Using the records below, filter for lines that contain the string "computer" and copy them out.

**INFORMATION PROVIDED**
· · · · · · ·

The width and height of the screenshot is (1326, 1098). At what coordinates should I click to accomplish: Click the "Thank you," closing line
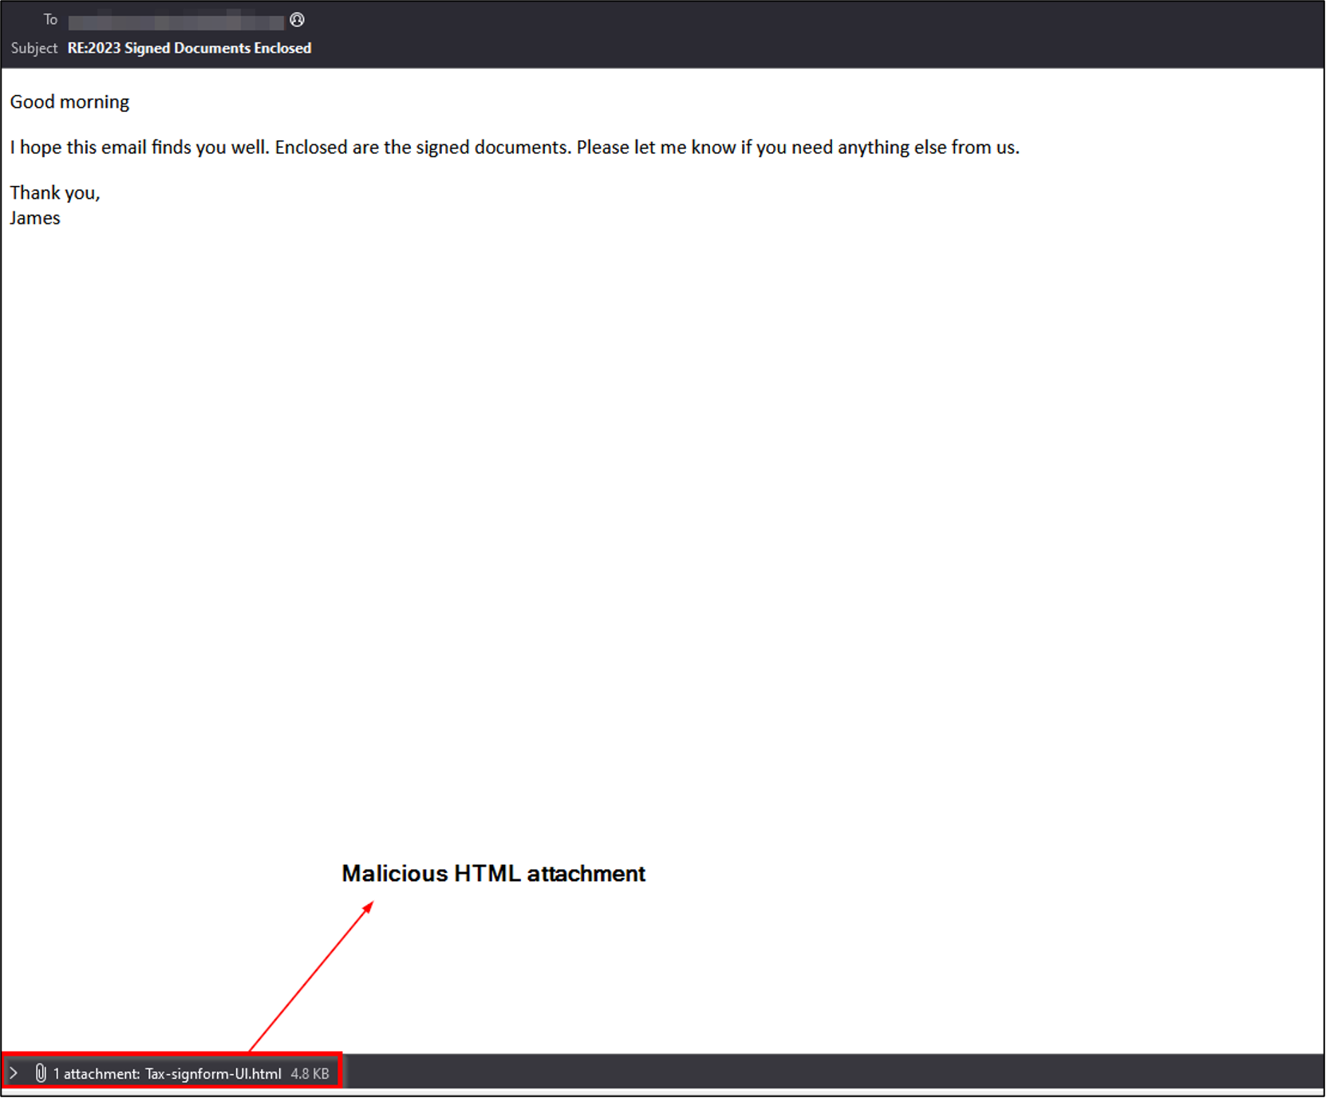click(55, 193)
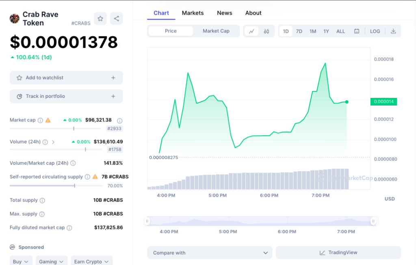Image resolution: width=416 pixels, height=265 pixels.
Task: Open the info icon next to Volume/Market cap
Action: tap(72, 163)
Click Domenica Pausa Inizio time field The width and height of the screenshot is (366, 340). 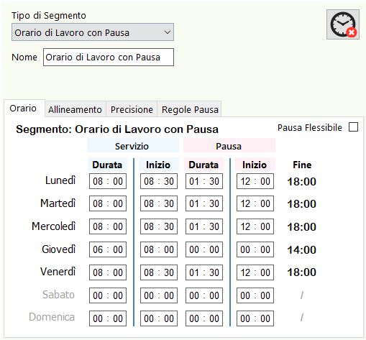255,318
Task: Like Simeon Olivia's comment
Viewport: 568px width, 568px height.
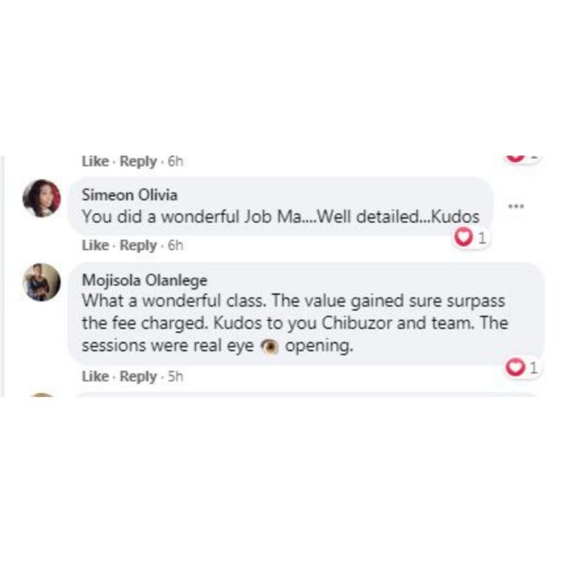Action: 95,246
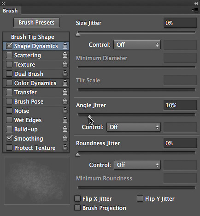
Task: Click the Transfer lock icon
Action: [x=65, y=92]
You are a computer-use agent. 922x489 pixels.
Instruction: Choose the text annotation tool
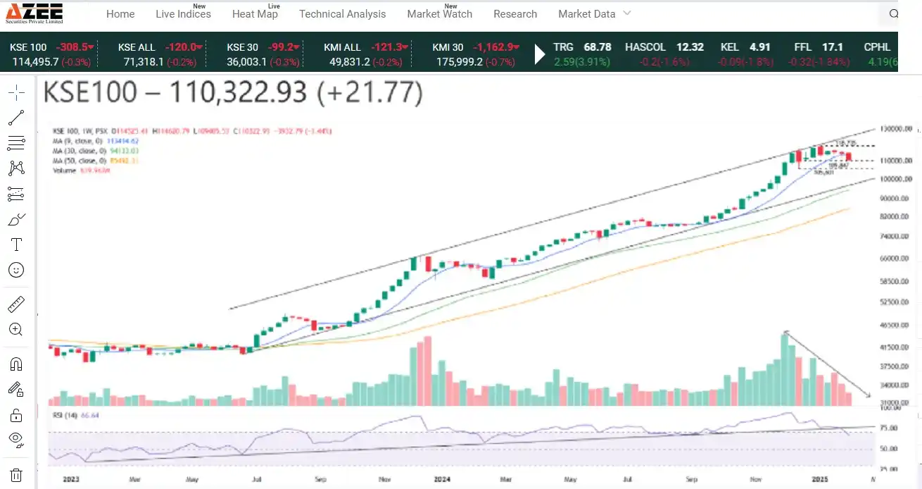[x=15, y=245]
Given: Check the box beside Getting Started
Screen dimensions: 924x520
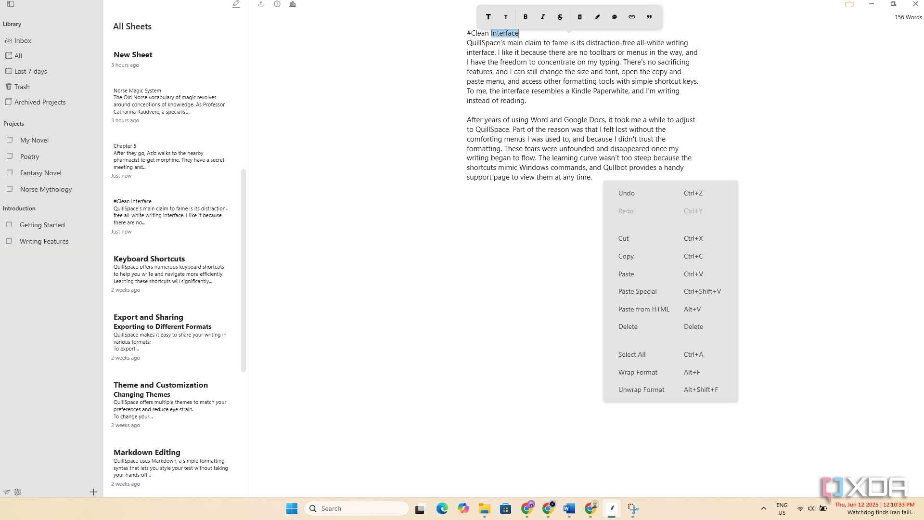Looking at the screenshot, I should tap(9, 225).
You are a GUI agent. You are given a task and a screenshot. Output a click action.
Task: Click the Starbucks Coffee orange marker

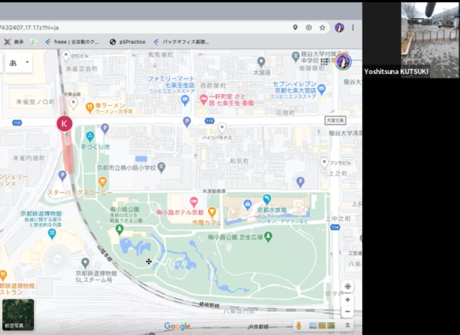click(103, 181)
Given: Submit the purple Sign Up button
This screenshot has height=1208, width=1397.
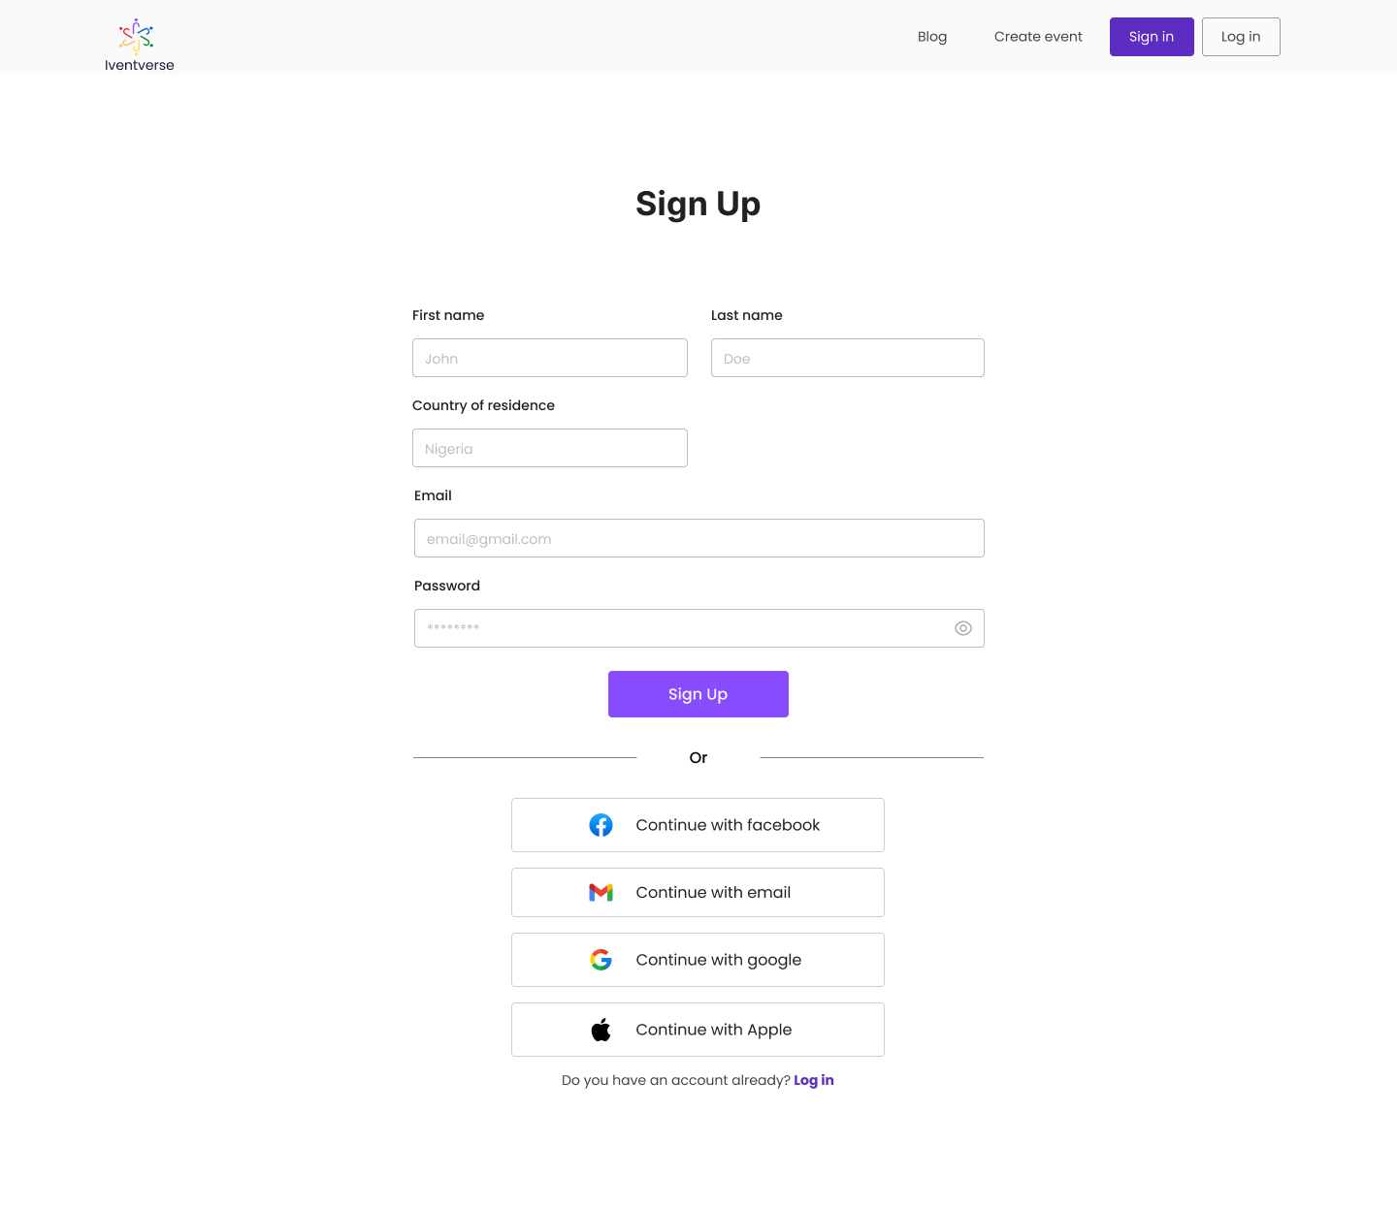Looking at the screenshot, I should (x=698, y=694).
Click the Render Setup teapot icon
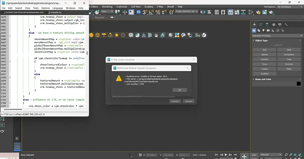This screenshot has height=159, width=304. [x=258, y=12]
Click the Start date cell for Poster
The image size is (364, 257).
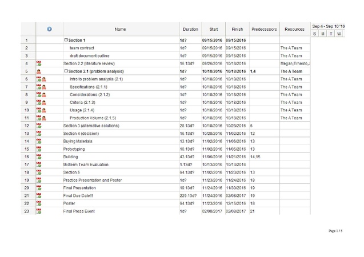click(x=213, y=203)
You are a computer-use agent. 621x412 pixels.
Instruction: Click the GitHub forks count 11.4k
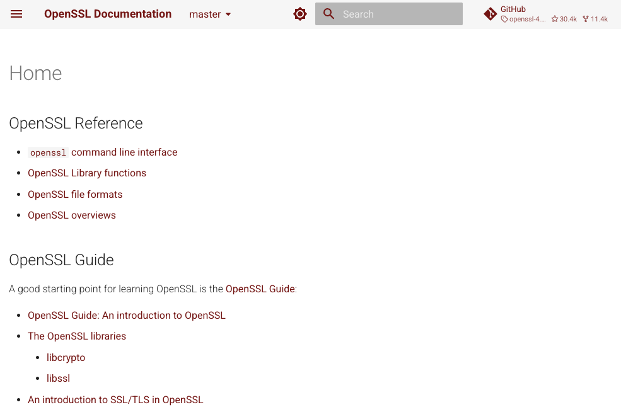595,19
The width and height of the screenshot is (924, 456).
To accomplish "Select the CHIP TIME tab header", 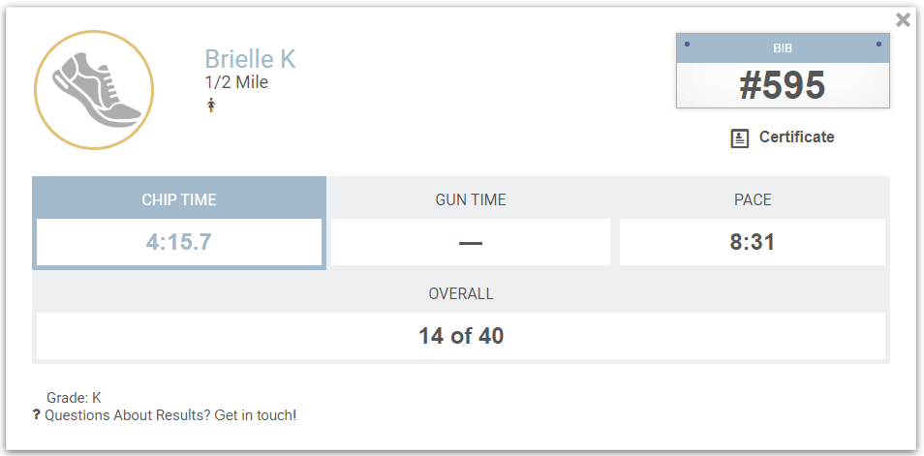I will point(179,200).
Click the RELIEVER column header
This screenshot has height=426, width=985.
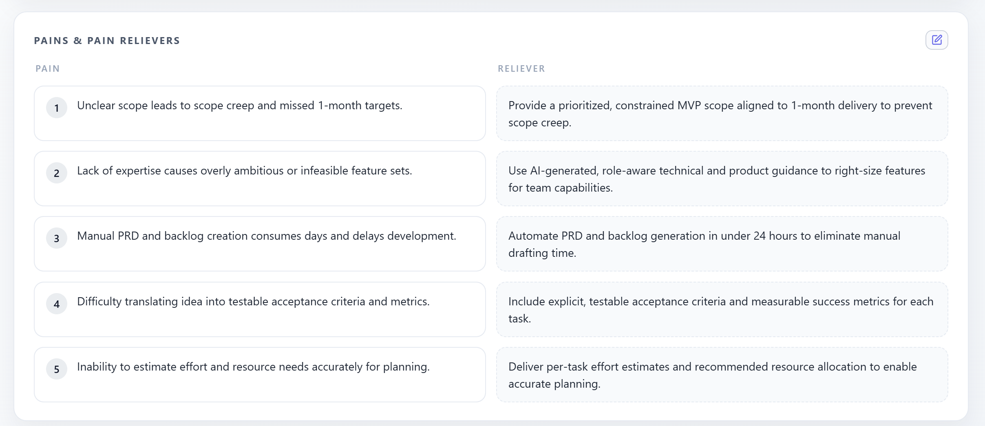tap(521, 68)
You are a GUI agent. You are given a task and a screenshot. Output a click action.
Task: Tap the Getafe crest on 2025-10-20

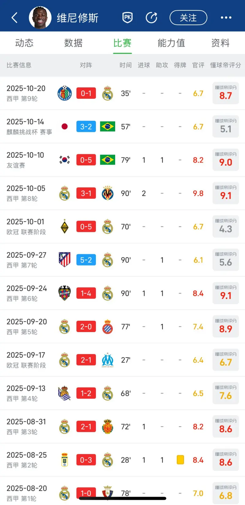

· · · · · · ·

**RESULT OF THE TASK**
You are a computer-use agent. 922x489 pixels.
You are a computer-use agent. 621x412 pixels.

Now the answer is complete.